- **GOAL OF THE EXERCISE**
From the listing below, pick out each line with the word "will".

══ SOURCE RECORDS ══

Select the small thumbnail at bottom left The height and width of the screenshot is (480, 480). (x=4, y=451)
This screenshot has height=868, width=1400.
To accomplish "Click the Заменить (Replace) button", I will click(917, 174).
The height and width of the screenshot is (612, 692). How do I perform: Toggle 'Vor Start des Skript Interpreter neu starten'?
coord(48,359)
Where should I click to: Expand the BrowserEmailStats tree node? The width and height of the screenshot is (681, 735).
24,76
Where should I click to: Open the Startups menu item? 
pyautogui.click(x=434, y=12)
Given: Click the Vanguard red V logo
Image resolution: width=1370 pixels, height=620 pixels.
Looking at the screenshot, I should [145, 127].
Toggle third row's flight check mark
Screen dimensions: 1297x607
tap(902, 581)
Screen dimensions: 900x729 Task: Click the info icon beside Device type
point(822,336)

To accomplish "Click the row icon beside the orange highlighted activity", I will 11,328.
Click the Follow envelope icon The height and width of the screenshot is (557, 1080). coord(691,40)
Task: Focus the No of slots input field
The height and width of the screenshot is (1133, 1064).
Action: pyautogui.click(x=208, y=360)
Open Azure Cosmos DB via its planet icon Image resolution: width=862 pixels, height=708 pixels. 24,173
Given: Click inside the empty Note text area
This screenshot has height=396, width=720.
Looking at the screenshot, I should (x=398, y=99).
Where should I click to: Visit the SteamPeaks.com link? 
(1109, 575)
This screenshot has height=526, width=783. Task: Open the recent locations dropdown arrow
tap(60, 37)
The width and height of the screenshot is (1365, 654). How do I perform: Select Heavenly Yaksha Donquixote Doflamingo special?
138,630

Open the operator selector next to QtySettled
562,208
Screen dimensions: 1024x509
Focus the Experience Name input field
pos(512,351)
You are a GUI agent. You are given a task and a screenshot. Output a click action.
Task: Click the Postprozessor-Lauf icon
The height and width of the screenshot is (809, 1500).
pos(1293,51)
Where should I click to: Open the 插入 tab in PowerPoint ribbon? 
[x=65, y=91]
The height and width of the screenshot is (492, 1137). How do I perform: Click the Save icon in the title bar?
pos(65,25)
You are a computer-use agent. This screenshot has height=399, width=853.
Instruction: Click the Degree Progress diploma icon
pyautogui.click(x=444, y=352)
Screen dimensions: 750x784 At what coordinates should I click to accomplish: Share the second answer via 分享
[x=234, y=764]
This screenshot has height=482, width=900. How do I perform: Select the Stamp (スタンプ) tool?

═══

- **ANSWER FOR THIS EXERCISE**
To accomplish "Click the Заменить (Replace) button", I will click(917, 174).
To accomplish "Click the row icon beside the orange highlighted activity", I will 11,328.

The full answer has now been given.